Ecco se deitou com cautela no tronco que estava sentado e respirou fundo pra sentir o vento. Sorriu e respondeu.

— Os pesagedos são guardiões de Erall. Eles escolhem a ordem das cores.

— E você é um pesagedo também, tenho certeza. –Ironizou. – Só assim pra saber as cores.   

— Existe um padrão. – Explicou Ecco. – A ordem é sempre a mesma, repetindo-se quando se acaba.

— E qual é a ordem? – O lado curioso de Avyin exibia-se, desavergonhado.

— É muito difícil para você entender. – Debochou.

— Mas eu quero entender. – Avyin retrucou.

— A primeira cor é o anil escuro, profundo como dizem que é o mar. – E se calou.

— Sim. E a próxima? Cor de sangue? – Arriscou.

— Exato, o céu do amor ou do ódio. Depois vem o anil outra vez.

— Por quê?

— Nunca me disseram.

— Continua.

— O verde manchado, o sangue, o lilás das flores e o dourado dos olhos dos Chevirgnas.

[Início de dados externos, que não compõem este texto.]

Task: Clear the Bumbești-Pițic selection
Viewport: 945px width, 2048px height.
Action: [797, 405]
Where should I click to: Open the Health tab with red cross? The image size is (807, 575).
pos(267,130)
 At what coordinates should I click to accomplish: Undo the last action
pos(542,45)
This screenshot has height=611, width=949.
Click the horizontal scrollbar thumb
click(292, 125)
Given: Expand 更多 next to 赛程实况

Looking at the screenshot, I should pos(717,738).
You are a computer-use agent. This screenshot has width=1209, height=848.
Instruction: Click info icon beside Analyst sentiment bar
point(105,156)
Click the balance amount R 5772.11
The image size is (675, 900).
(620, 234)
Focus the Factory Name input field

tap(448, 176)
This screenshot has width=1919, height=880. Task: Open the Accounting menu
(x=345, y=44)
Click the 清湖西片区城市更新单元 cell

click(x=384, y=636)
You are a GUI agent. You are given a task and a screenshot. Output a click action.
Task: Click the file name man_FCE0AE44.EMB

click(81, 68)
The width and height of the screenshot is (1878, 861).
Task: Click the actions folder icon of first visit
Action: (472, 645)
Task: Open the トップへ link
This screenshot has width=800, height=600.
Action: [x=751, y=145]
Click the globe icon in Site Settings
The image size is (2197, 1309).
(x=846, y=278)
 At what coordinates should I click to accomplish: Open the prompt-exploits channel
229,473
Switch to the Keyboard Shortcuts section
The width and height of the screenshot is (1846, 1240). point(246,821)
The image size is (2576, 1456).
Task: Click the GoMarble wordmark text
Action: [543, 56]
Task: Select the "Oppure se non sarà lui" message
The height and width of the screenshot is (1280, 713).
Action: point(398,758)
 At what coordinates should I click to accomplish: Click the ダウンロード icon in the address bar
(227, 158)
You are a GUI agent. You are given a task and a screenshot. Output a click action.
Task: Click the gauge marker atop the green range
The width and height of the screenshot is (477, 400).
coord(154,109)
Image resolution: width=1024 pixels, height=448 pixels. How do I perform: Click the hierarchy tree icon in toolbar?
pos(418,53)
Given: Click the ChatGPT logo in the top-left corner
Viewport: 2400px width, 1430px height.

— Espera. – Interrompeu para tentar memorizar. – Anil, sangue, anil, verde, sangue, anil...

— Não. Lilás. – Corrigiu.

— Isso. Lilás, dourado e....

— Branco. Só.

— Branco. Isso é fácil. Você disse que eu não entenderia. – Zombou Avyin.

Ecco se divertia com ela.

— Então qual a cor da próxima noite?

Avyin pensou um instante ou dois antes de responder.

— Sangue.

— Errado. – O sorriso de Ecco se esticou. Ele sabia que ela diria sangue. – Será dourado.

— Mas foi o que você me disse! – Avyin gritou. – Vai se ferrar.

Ecco desatou o riso.

— Há quatro ordens em pares e similares. A primeira ordem, é como eu lhe contei. A segunda  vem de trás para frente, ignorando a primeira cor, que seria o branco. Ele vai permanecer no final. A terceira começa com o último par da segunda ordem indo para frente, e então o penúltimo par indo para frente, antes da quarta cor, que se torna a quinta. Então as três primeiras continuam normais, finalizando a terceira ordem. – À medida que Ecco falava, Avyin contorcia suas feições em mistos de surpresa e completa confusão. – A quarta é como a segunda, só que em relação à terceira: de trás para frente, ignorando a última, que continuará sendo última, ao invés de primeira.

— Que?

— Eu falei que você não ia entender.

Avyin sentiu um pouco de vergonha e raiva e xingou-se mentalmente por ser tão teimosa. Ele realmente tinha dito que ela não entenderia.

— Não tem problema. – Continuou Ecco. – Eu não entendi na primeira vez que ouvi. É difícil de aprender, porém mais difícil ainda é esquecer.

— Eu quero aprender.

Galhos se quebraram,interrompendo-os.